The proposed Bahamas Power and Light (BPL) rate reduction bond is an ill-timed hard pill to swallow that would only further skepticism and mistrust of the government at this time, Executive Director of the Organization for Responsible Governance (ORG) Matt Aubry said yesterday.
“This comes at a difficult time,” Aubry told Guardian Business yesterday when asked for an alternative to the proposed mandatory fee which would – if the tabled Electricity Rate Reduction Bond Bill is passed – be added to the bills of every electricity consumer in the country.
“I don’t think from the public sector side or from the private sector side that this is a very satisfying endeavor.
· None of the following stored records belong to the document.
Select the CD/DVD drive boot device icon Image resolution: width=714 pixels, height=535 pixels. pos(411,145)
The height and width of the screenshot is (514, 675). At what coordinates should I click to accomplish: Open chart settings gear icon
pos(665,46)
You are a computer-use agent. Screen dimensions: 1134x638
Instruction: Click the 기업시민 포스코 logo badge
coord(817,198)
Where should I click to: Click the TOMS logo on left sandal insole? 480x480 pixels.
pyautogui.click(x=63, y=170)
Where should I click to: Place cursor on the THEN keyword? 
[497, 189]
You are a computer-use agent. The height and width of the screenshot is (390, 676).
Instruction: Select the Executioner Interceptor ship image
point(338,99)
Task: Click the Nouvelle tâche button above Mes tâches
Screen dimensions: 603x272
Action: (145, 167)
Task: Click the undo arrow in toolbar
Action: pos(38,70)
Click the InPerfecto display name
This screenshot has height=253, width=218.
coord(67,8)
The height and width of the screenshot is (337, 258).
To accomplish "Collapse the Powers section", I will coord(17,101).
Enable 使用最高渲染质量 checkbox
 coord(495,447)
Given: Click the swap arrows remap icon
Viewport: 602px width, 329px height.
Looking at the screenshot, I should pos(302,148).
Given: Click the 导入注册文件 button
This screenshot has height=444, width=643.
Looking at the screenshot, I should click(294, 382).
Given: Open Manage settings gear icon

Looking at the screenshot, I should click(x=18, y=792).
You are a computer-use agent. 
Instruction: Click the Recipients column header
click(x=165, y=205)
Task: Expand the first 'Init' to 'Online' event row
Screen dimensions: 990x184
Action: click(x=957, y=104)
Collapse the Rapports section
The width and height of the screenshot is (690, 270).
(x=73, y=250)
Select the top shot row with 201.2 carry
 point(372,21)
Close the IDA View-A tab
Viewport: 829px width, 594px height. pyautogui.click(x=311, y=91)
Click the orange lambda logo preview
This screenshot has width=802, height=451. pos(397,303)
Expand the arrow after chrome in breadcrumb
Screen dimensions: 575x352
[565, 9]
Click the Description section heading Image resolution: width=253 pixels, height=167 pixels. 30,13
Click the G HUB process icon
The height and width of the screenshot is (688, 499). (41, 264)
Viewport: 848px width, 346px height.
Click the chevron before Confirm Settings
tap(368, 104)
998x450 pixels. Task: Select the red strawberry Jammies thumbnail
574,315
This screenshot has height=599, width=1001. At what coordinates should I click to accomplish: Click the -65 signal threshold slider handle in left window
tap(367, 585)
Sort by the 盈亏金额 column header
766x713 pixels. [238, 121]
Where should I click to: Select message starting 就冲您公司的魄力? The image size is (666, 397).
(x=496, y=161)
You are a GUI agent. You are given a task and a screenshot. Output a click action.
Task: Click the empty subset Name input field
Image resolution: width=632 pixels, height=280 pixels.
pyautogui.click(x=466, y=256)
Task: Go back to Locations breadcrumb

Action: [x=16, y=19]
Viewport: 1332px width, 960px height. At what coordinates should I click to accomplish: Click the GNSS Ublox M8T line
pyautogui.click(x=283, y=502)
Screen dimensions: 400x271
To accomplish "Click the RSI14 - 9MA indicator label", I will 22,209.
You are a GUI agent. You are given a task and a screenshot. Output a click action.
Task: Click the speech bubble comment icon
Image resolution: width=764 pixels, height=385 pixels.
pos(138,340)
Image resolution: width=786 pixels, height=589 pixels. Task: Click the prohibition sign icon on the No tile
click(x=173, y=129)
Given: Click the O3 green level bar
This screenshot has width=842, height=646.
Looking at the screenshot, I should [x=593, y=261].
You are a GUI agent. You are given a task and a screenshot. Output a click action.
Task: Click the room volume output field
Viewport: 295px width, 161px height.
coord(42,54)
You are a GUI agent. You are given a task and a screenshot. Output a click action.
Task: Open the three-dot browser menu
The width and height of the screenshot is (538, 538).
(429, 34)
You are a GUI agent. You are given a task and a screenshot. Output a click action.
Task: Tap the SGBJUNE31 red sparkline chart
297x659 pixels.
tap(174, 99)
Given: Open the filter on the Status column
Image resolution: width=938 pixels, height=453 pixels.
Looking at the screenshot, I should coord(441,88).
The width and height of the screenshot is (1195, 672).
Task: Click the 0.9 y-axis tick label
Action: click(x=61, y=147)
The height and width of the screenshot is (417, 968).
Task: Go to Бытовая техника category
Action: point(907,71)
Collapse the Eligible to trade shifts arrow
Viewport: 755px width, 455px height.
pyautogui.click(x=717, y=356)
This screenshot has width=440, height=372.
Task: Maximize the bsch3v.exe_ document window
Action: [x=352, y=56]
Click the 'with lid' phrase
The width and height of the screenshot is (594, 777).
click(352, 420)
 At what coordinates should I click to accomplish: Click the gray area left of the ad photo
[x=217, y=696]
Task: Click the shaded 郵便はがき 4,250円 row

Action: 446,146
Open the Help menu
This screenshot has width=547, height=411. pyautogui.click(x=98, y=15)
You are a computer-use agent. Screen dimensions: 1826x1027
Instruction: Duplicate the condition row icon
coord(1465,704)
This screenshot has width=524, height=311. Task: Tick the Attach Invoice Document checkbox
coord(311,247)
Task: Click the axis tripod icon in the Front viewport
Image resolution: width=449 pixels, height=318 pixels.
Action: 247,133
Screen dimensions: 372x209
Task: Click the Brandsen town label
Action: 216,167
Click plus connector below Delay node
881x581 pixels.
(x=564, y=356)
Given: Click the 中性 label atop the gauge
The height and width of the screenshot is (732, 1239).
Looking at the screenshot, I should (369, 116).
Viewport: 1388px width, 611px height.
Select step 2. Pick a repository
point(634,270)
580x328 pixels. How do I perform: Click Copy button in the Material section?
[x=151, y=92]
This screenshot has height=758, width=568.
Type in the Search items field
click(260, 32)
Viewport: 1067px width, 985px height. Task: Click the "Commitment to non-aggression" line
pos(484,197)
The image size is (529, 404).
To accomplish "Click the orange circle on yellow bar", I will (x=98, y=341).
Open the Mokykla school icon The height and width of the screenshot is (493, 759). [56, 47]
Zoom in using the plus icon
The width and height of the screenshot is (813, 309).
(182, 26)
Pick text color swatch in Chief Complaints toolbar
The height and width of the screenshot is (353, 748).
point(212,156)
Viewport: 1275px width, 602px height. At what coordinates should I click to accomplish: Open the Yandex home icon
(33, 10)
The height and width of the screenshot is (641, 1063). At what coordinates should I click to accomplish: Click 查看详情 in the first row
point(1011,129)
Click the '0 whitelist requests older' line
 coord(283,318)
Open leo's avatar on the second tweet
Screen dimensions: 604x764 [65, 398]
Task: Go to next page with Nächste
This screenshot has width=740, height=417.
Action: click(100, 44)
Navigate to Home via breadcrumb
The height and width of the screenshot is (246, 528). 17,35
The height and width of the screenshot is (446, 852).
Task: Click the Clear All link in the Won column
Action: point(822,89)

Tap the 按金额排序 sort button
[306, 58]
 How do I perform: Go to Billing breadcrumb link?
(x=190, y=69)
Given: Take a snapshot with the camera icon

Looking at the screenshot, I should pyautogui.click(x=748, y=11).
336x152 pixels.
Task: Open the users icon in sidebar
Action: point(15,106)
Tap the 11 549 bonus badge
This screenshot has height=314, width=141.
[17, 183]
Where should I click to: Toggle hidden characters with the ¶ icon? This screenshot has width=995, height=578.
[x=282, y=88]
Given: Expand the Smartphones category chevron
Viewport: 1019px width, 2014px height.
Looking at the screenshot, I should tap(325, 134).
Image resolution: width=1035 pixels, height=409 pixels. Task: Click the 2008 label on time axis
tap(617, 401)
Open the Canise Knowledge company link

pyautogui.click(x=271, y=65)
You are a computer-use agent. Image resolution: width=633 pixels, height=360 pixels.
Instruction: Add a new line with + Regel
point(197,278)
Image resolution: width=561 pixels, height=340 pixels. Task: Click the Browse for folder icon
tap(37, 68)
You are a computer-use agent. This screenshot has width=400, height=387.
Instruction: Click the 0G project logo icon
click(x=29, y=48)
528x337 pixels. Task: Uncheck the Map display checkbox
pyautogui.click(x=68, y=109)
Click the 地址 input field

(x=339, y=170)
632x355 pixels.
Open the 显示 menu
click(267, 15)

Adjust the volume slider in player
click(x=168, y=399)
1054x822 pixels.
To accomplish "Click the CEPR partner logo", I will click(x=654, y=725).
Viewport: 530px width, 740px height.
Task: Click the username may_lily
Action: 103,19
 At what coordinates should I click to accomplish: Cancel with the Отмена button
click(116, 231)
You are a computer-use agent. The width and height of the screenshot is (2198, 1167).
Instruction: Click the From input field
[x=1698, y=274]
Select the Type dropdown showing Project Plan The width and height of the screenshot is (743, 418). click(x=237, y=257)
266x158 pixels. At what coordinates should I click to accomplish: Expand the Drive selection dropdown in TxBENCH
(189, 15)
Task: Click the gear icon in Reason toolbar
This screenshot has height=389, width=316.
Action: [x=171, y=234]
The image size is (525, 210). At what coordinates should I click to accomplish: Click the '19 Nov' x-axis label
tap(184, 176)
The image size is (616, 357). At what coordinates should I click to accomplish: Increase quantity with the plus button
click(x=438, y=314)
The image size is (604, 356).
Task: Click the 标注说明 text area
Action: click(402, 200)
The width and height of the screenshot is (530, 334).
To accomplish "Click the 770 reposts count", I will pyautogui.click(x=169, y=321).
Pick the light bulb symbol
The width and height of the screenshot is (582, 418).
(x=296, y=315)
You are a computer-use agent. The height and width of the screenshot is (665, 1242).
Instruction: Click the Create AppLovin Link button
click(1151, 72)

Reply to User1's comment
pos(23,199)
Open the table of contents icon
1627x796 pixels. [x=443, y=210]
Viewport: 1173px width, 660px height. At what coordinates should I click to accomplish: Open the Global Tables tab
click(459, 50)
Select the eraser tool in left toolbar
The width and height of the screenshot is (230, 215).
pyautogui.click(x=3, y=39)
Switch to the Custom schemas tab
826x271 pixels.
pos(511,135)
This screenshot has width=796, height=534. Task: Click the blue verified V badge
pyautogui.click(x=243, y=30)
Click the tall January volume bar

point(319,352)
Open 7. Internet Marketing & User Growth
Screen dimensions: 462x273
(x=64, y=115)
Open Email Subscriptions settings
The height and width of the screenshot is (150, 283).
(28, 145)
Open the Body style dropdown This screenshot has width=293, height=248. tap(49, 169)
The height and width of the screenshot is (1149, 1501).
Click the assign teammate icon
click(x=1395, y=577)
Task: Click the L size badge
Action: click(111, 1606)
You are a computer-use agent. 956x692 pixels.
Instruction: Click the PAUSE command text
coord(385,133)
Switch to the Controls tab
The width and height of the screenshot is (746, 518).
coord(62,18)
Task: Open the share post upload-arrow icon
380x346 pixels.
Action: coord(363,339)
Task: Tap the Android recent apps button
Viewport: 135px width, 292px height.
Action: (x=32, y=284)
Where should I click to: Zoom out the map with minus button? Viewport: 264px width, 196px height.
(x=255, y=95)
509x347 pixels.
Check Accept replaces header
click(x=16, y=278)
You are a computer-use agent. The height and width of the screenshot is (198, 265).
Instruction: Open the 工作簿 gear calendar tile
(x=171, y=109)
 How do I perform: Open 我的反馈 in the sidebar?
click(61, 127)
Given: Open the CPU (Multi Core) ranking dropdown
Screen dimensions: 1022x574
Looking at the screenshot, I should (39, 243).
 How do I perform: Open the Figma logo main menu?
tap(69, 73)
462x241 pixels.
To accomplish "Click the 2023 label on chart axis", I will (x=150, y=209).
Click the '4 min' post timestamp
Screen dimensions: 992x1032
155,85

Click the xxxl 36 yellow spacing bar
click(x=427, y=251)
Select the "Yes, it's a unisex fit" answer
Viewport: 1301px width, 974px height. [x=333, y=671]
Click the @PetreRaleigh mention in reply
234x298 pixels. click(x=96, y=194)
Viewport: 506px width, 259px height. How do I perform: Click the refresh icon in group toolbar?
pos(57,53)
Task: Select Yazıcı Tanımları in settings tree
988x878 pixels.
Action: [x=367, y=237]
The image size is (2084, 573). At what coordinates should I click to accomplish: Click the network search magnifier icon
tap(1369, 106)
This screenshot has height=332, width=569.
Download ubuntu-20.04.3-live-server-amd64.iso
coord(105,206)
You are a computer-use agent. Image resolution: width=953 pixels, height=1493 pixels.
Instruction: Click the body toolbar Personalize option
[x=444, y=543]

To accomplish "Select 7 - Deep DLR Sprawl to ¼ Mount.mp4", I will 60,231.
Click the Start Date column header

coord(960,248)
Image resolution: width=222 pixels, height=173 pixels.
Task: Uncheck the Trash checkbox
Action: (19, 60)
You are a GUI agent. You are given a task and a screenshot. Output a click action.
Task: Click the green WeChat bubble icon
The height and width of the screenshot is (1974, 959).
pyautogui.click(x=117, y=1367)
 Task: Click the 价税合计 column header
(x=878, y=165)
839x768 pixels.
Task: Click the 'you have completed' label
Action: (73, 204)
It’s a hard pill to swallow and in the face of some slight gains in areas of ease of doing business, having this rate reduction bond come forward… It is a hit at a time when we need to foster economic development.”
The bond, which has been officially dubbed the National Utility Investment Bond, is being proposed to refinance BPL’s $321 million legacy debt by raising $350 million over 20 to 25 years.
BPL Chairman Dr. Donovan Moxey has said this rate of maturity is to reduce the impact of the cost on consumers.
Aubrey said rather than increasing the financial burden of the Bahamian people, BPL and the government should focus instead on actual resources Bahamians can invest in.
“I think the minister of finance has already talked this past year about the importance of evaluating all the state-owned enterprises and how they can stand on their own. This doesn’t gain any confidence for the public to see how we’re going to get out of this. It furthers the questioning and the skepticism that exists in the public and the potential mistrust of the citizens in government and that’s the challenge,” he said.
“So, I don’t think anybody can dispute that the current situation needs to be addressed… I think the question is how do we all move to a long-term solution, what is that plan folks are looking for at this stage? And until it’s in place there’s going to be ongoing scrutiny of this or any plan moving forward.”
In its Manifesto 2017, the Free National Movement (FNM) pledged to reduce The Bahamas’ dependence on fossil fuel by “aggressively utilizing renewable sources of energy, including solar, wind, wave, LNG, methane, waste-to-energy and biodiesel”.
Last year, Prime Minister Dr. Hubert Minnis said the government will fully utilize renewable energy, particularly solar energy, to achieve a reduction in the cost of electricity, which has burdened Bahamians for years.
Aubry said the rate reduction bond is not the best way forward for a country looking to move toward renewable energy.
“Access to energy is so critical to the growth of so many different sectors. We talk about positioning ourselves as a technology center, we talk about tourism and all the potential growth areas like manufacturing, they’re all dependent upon having to use and manage energy, so this furthers our dependence on the system we already have,” he said.
“It doesn’t really speak to how we get in front of that to move to a more reliable and affordable energy source and energy plan for our private sector and our government.”